Após três lockdowns e quase um ano e meio de pandemia, a Inglaterra acordou nesta segunda-feira, 19,  um passo mais perto do normal após eliminar quase todas as medidas legais contra a Covid-19, como usar máscara ou manter distanciamento social, apesar do aumento das infecções. 

Depois de semanas de manchetes e discursos políticos, chegou o “Dia da liberdade” e com ele o fim dos bloqueios na Inglaterra, data marcada para a última semana de junho e adiada por três semanas devido ao progresso da variante delta.

Mas o grande dia de Johnson foi manchado pelo caos pandêmico porque um aplicativo do Serviço Nacional de Saúde ordenou centenas de milhares de pessoas ao auto-isolamento – gerando alertas de que prateleiras de supermercado poderiam ficar vazias em breve.

O Reino Unido tem o sétimo maior número de mortes no mundo, 128.708, e a projeção é que em breve tenha mais novas infecções diárias do que no auge da segunda onda do vírus, no começo deste ano. 

A nova leva de casos, que ronda os 50 mil por dia e chegará a pelo menos 100 mil, não impediu alguns ingleses de adotarem o novo normal, sem limites de capacidade em interiores ou exteriores e com vida noturna. 

A noite voltou ao centro de Londres, onde centenas de pessoas fizeram longas filas para festejar, incluindo a contagem decrescente da “liberdade”. 

Tudo isso sem se preocupar com exames de Covid-19 negativados, máscaras, distância social ou certificado de vacinação, que serão obrigatórios a partir de final de setembro para participar de eventos de massa.

  • O primeiro-ministro britânico, Boris Johnson, confinado após suspeita de infecção por coronavírus, pediu cautela na reabertura.

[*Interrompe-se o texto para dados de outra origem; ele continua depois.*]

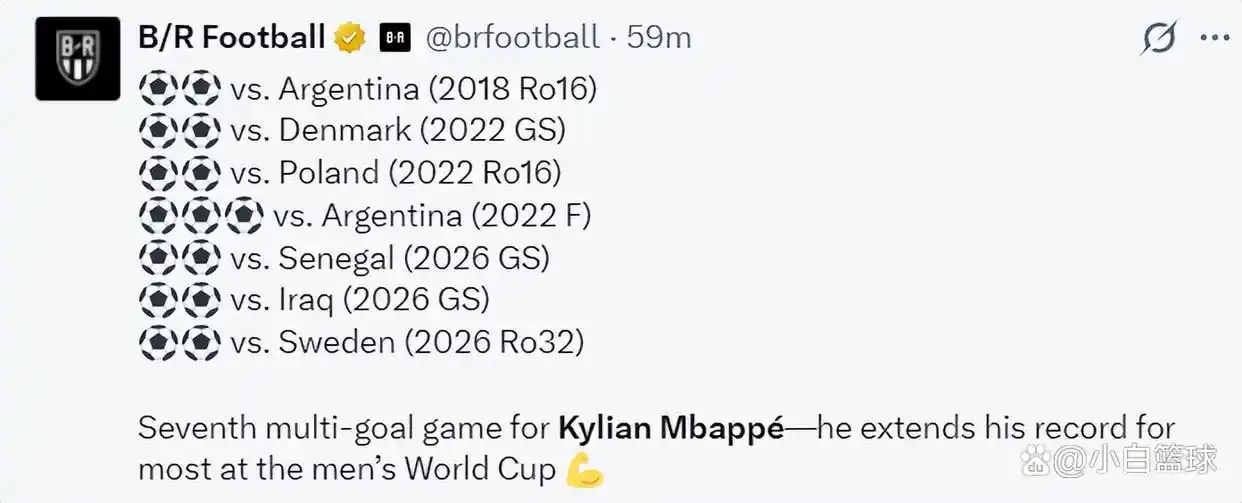
Task: Click soccer ball emoji beside Argentina 2018
Action: tap(180, 89)
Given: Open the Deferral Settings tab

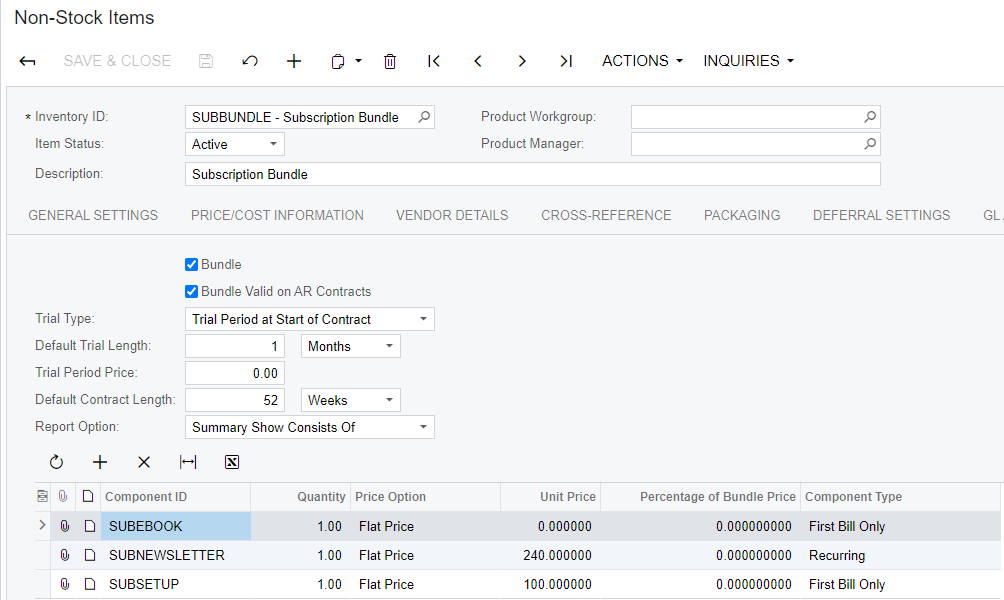Looking at the screenshot, I should click(882, 215).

    Continua após a publicidade

    Em entrevista coletiva de seu isolamento, Johnson defendeu o sistema de rastreamento, fonte de polêmica esta semana, sobre o grande número de pessoas que tiveram que se confinar após receber a notificação de terem entrado em contato com alguns infectados.

    Essas ordens de isolamento forçaram o fechamento de parte do metrô de Londres por falta de pessoal, situação que também causou estragos no varejo, hospitalidade ou indústria.

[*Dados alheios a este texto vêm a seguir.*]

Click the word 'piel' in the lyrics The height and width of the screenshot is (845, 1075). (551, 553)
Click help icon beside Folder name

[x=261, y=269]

    Os trabalhadores essenciais serão dispensados ​​do confinamento por contato positivo se tiverem o esquema de vacinação completo, anunciou Johnson nesta segunda-feira.

    Embora a máscara não seja mais uma exigência legal em espaços fechados — ao ar livre ela nunca foi obrigatória — algumas companhias aéreas, supermercados ou outras lojas anunciaram que continuarão incentivando seus clientes a fazerem uso da proteção.

    O uso de máscaras também será obrigatório no metrô e nos ônibus de Londres, uma medida que espera inspirar confiança aos habitantes da cidade.

    A British Medical Association (BMA) garantiu em comunicado que manter as restrições é a melhor opção para o povo e para a economia, opinião que não converge com a do Executivo britânico, que vê a reabertura como uma decisão “agora ou nunca”, aproveitando o verão, com as salas de aula vazias e a vida social acontecendo lá fora.

    No entanto, mais de mil cientistas o censuraram por essa estratégia e assinaram uma carta, publicada no The Lancet, na qual alertam que pôr fim às restrições é um experimento perigoso e pouco ético.

    Até hoje, o  Reino Unido tem 68,5% da população vacinada com as duas doses.

    Contrastante com a reabertura britânica, no resto da Europa a cautela se mantém devido ao aumento das infecções e à pressão nos hospitais. Apesar disso, a taxa de vacinação está acelerando e já ultrapassa os Estados Unidos na proporção da população com pelo menos uma dose.